*Problem:* The data below contains pictures, which are to be skipped; the lines starting at the line with "This screenshot has width=904, height=423." and ending at the line with "Task: Click the Tara 15 agents panel title" are to be output exactly, both ends included.

Pixel coordinate grounding data:
►

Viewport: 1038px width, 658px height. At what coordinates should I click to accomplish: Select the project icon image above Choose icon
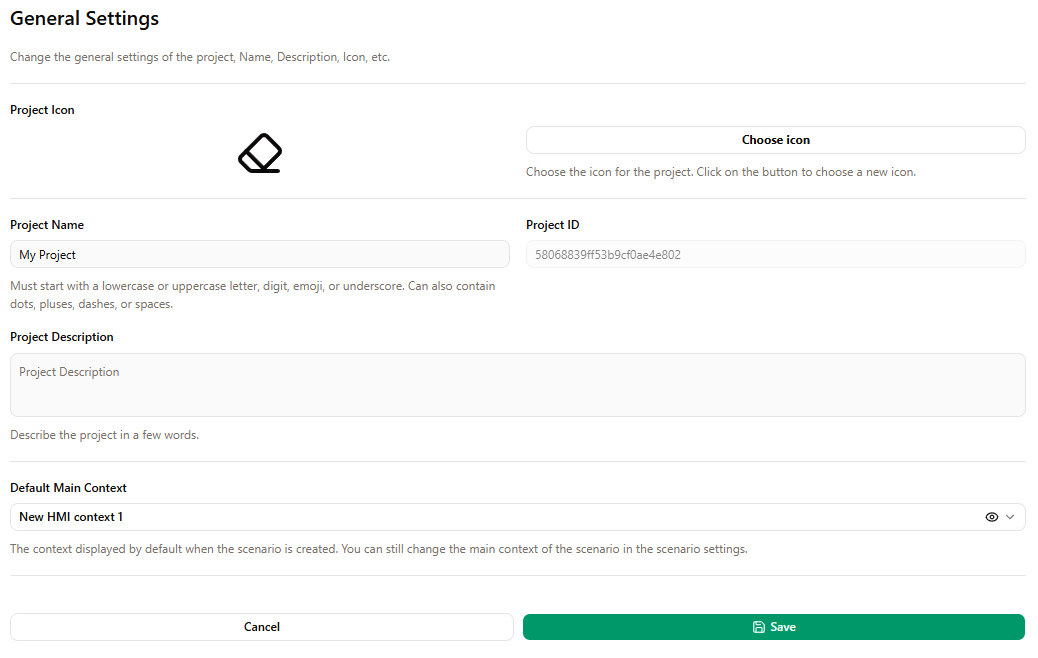coord(259,153)
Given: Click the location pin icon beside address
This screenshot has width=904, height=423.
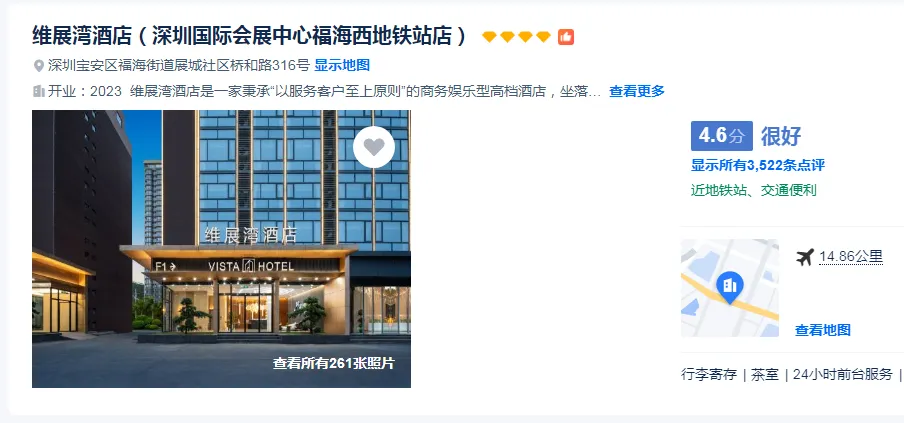Looking at the screenshot, I should coord(39,66).
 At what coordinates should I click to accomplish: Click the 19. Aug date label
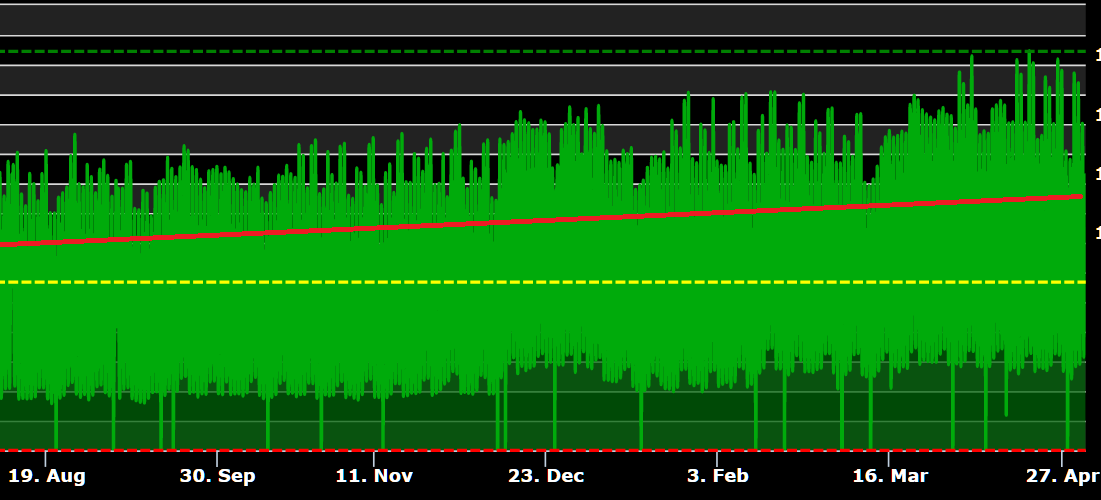pos(45,476)
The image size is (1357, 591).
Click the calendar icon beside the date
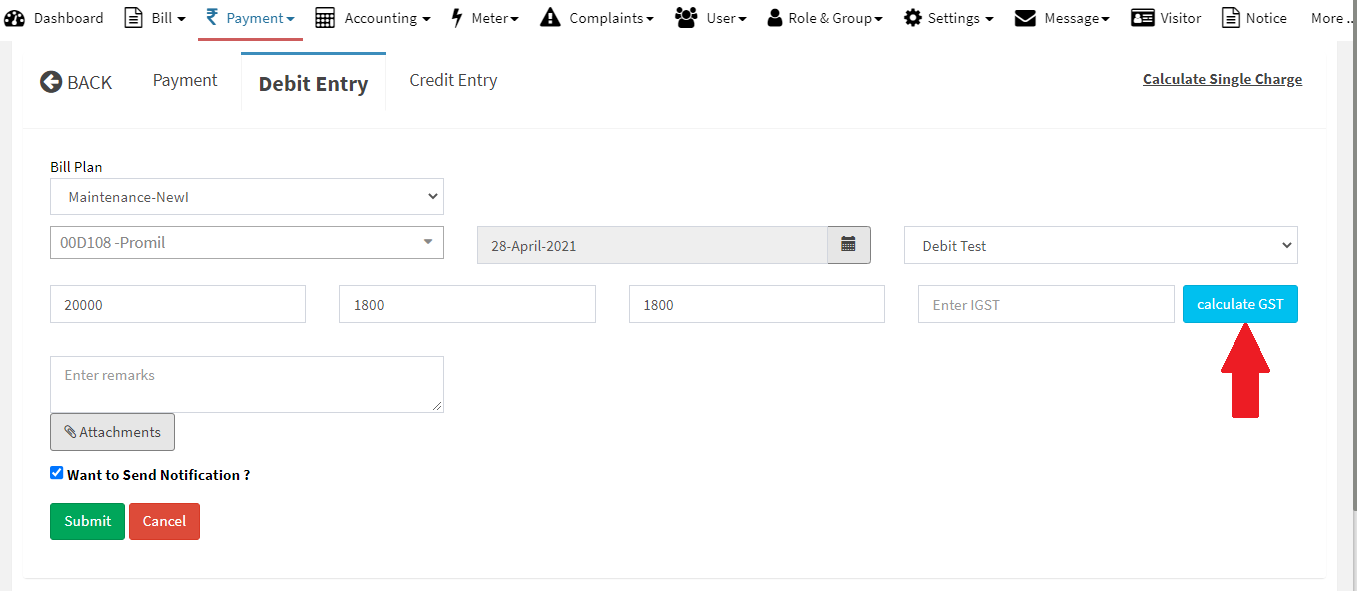(848, 245)
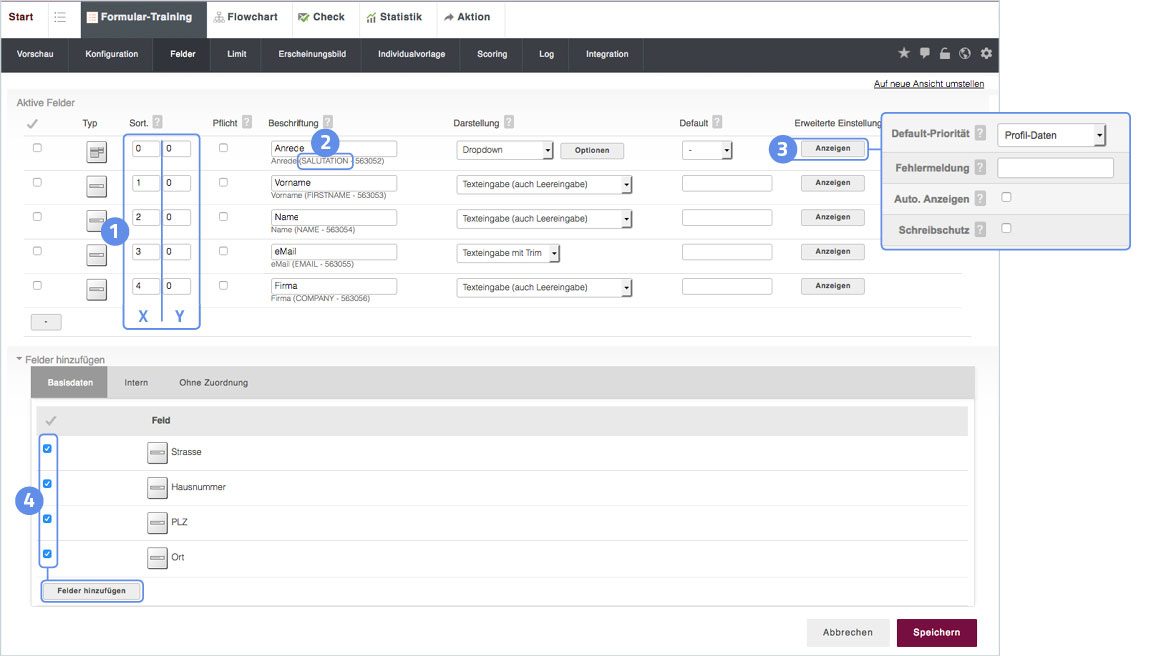Uncheck the PLZ field checkbox
Image resolution: width=1150 pixels, height=656 pixels.
[47, 519]
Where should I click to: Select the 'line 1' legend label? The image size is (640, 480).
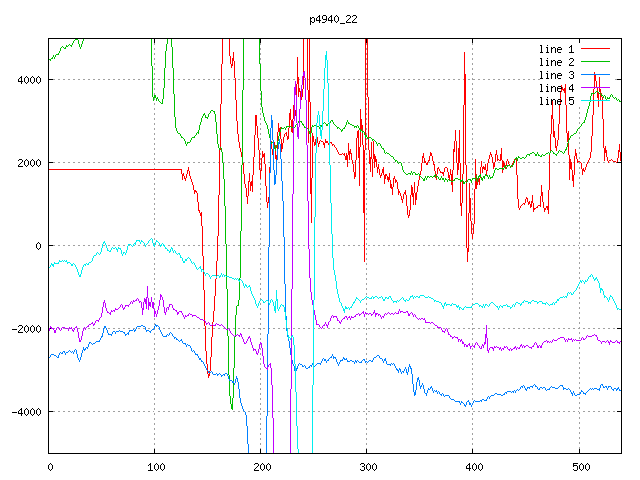click(x=557, y=49)
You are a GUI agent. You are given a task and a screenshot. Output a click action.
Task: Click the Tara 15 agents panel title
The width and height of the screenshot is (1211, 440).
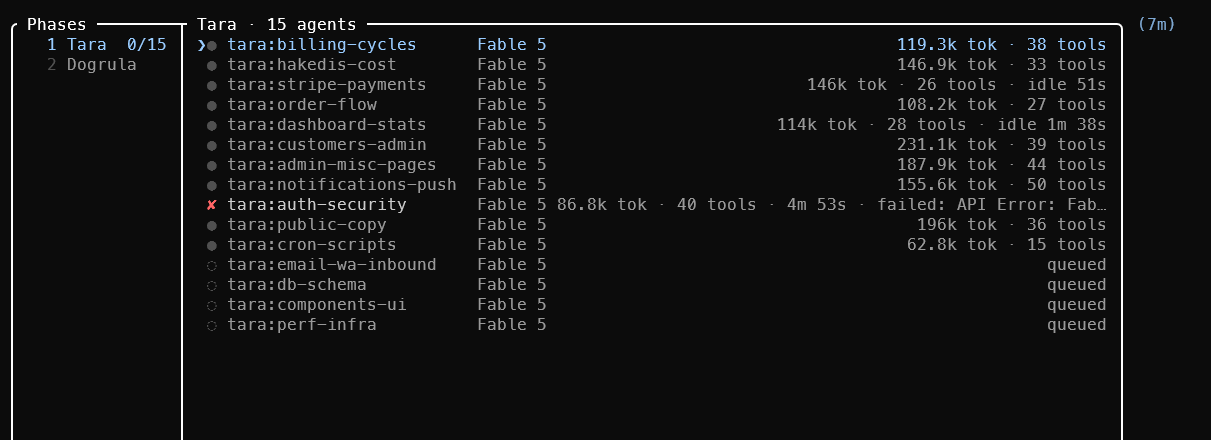pyautogui.click(x=276, y=24)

◄

*Response to the exercise:*
This screenshot has width=904, height=423.
Looking at the screenshot, I should coord(39,66).
 At what coordinates should I click to accomplish: Click the 19. Aug date label
pos(45,476)
The image size is (1357, 591).
Click the calendar icon beside the date
(848, 245)
Uncheck the PLZ field checkbox
Image resolution: width=1150 pixels, height=656 pixels.
[47, 519]
Where should I click to: Select the 'line 1' legend label? The image size is (640, 480).
click(x=557, y=49)
You are a GUI agent. You are given a task and a screenshot. Output a click action.
Task: Click the Tara 15 agents panel title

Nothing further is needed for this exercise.